In case you missed the news from early in February Toyota has announced that they are moving production of the company’s mid-size Highlander SUV from Japan to Toyota Motor Manufacturing Indiana’s facility in Princeton, Indiana. The move will create about 400 new manufacturing jobs.

Toyota plans to produce several different export versions of the Highlander at the Indiana facility, and those export markets in include Russia and Australia. This just goes to show how important exports are for manufacturing in the U.S. The free trade agreement with South Korea will go in effect in on March 15th which will lower the barriers for Toyota to export to South Korea. Also, this illustrates how important it is for Congress to pass Permanent Normal Trade Relations with Russia to lower the barriers for manufacturers in the U.S. to that growing market.

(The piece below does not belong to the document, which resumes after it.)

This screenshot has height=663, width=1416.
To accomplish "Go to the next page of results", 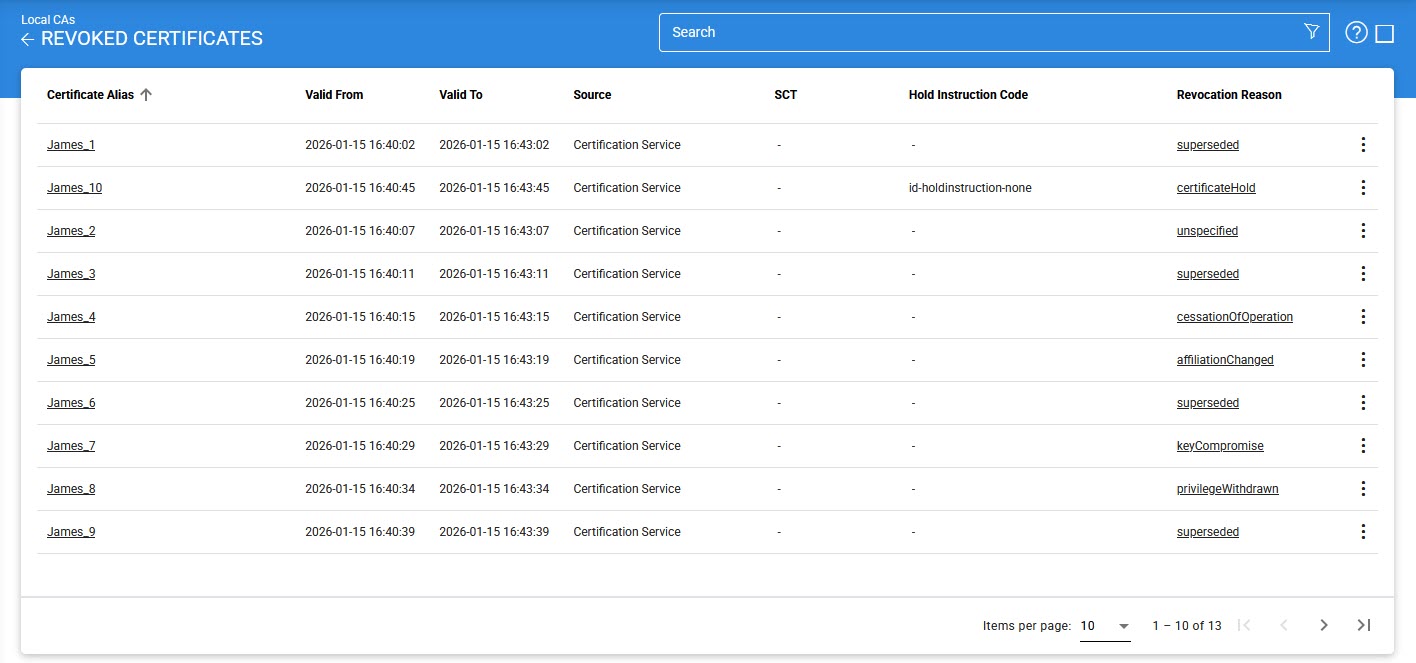I will [1323, 625].
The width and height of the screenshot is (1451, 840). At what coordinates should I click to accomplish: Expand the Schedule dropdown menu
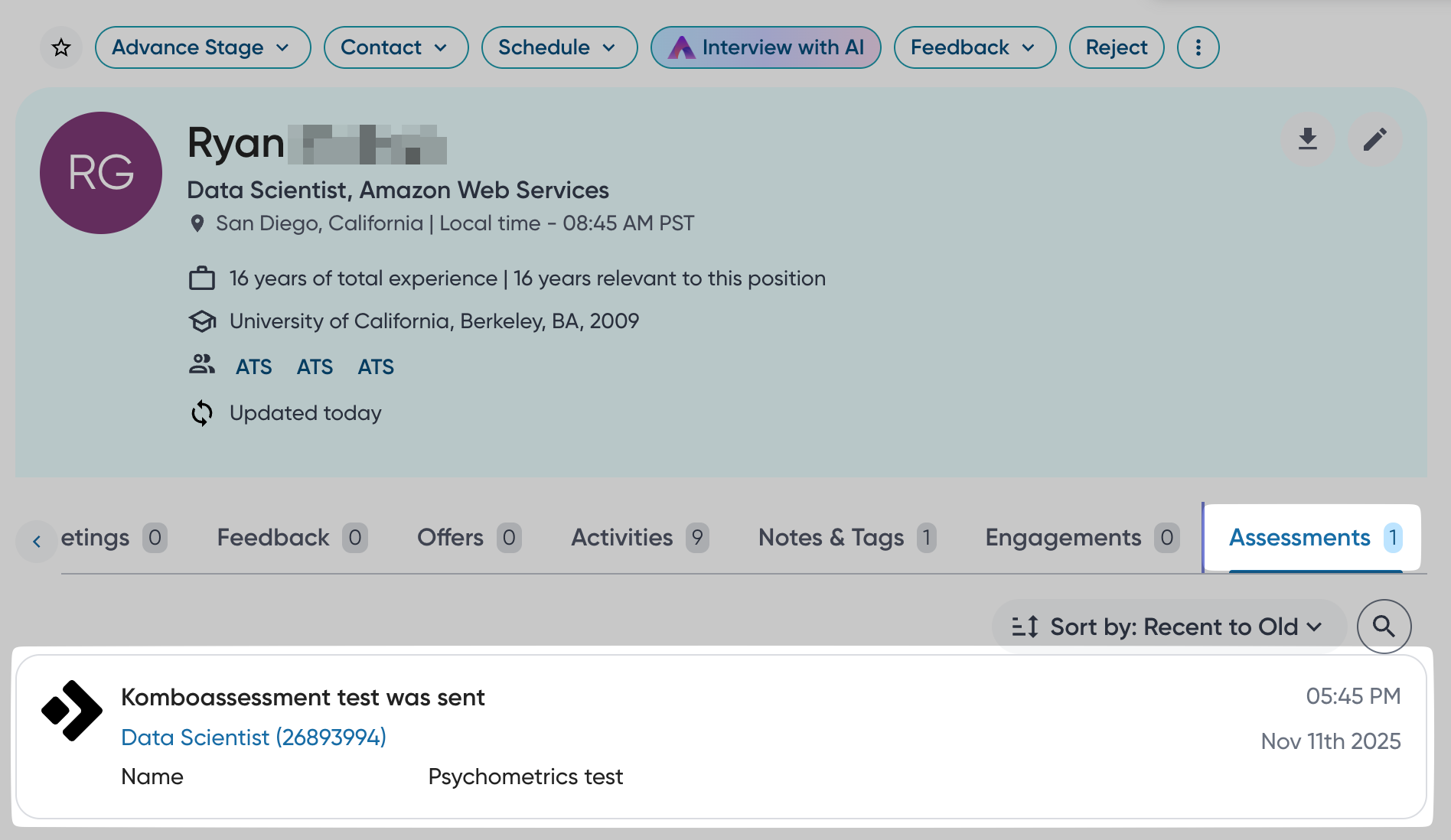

Toyota officials are looking forward to the expansion and increasing the production of the Indiana facility, “We are very excited about the expansion,” said Toyota Motor Manufacturing Indiana President Norm Bafunno on a recent visit to the NAM.

It’s also important to highlight the work Toyota is doing with local universities and schools to help educate students and the local workforce on the career opportunities in manufacturing. The company has partnered with Vincennes University on programs to help students develop the necessary skills for jobs in manufacturing today.

Many companies are facing the challenge to find the skilled workers to fill open jobs. Toyota Motor Manufacturing Indiana sees this need and is taking the steps to help address the problem. “We have to educate folks on the career opportunities,” said Bufunno. 

And then today Toyota Motor Manufacturing West Virginia announced they will be making a large investment at their plant in Buffalo, West Virginia to expand production of automatic transmissions. This move is expected to create 100 new manufacturing jobs in West Virginia. Another positive development for manufacturing in the U.S.  and why we need to continue to work hard to keep manufacturing competitive.